Эффи тоже слышала об этих разговорах. Еще недавно это только бы развеселило ее, но в том душевном смятении, в котором она находилась с конца минувшего года, она уже не была способна смеяться по-прежнему беззаветно и весело. В ее лице появились какие-то новые черточки, а прежнее детски-шаловливое и девически-трогательное выражение, которое она сохраняла еще и после замужества, стало исчезать. Прогулки на берег и в питомник, которые она прекратила во время поездки Крампаса в Штеттин, Эффи снова возобновила после его возвращения. Даже плохая погода не могла ей теперь помешать. Как и прежде, она договаривалась с Розви-той встретиться где-нибудь в конце Рипербана или у кладбища, но к месту свидания она теперь уже почти никогда не являлась.
-- Ах, Розвита, мне нужно было бы тебя побранить, ты меня никогда не находишь. Впрочем, это неважно! Я теперь ничего не боюсь, даже кладбище не путает меня, а в лесу я вообще никого не встречаю.

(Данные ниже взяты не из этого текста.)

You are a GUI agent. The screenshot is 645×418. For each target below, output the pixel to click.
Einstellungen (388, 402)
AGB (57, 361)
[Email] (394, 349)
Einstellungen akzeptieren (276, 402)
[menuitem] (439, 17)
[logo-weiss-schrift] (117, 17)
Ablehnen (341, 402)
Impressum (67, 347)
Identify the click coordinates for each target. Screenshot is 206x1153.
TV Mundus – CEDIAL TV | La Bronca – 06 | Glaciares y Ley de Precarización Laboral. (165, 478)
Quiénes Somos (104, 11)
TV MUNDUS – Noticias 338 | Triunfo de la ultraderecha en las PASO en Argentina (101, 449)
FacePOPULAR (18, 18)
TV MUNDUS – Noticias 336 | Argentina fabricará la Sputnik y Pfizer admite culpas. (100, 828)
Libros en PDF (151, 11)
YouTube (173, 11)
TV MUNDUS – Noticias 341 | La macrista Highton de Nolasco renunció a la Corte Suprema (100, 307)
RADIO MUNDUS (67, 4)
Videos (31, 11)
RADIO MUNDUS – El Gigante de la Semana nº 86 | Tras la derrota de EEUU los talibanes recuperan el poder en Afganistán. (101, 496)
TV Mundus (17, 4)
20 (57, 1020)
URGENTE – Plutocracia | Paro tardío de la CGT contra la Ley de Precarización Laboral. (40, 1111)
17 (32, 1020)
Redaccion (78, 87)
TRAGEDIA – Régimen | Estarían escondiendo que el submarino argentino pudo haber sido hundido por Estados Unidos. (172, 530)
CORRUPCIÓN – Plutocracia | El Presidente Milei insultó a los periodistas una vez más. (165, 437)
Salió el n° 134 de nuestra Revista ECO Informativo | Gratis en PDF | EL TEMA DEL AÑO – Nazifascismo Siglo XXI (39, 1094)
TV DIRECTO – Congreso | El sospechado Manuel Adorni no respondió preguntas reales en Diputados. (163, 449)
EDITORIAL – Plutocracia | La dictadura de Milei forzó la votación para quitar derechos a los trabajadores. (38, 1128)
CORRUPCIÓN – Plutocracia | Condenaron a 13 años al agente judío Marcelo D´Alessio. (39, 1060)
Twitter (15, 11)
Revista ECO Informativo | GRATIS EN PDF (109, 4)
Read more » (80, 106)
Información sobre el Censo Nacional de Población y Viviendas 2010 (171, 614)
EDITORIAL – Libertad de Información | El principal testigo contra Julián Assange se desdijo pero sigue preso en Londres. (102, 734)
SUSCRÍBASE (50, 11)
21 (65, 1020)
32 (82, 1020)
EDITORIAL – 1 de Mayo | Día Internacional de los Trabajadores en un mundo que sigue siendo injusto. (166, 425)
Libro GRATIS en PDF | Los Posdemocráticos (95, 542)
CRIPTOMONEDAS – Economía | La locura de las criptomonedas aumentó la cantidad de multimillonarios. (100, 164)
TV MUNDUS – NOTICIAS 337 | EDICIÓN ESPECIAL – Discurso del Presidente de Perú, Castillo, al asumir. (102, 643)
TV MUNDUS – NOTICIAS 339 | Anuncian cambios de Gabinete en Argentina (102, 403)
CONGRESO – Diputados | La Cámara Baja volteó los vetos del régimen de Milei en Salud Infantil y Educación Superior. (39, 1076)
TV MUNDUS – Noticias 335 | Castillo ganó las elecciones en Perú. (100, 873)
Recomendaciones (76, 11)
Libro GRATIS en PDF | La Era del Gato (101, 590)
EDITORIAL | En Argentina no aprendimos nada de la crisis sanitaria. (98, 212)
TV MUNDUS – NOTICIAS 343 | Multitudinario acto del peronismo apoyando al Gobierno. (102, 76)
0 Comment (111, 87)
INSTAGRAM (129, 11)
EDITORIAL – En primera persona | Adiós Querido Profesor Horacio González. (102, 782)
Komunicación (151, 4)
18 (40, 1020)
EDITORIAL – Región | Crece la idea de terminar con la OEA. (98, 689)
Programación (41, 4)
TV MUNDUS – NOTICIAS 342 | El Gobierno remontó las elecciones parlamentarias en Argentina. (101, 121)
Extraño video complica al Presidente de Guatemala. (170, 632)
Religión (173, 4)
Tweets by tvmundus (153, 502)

Это было накануне приезда Инштеттена. Розвите было не до госпожи: она занималась развешиванием в доме гирлянд. Даже акула оказалась украшенной веткой сосны и выглядела теперь еще более странно, чем прежде.
-- Ой, сколько зелени! Это ты чудесно придумала. Он любит зелень и будет очень доволен, когда завтра приедет. Я вот только не знаю, пойти мне сегодня на прогулку или не надо. Доктор Ганнеманн настаивает на ежедневных прогулках; он говорит, что я недостаточно серьезно отношусь к его советам, иначе бы я выглядела, по его словам, намного лучше. Но сегодня мне совсем не хочется идти, моросит мелкий дождик и небо такое серое.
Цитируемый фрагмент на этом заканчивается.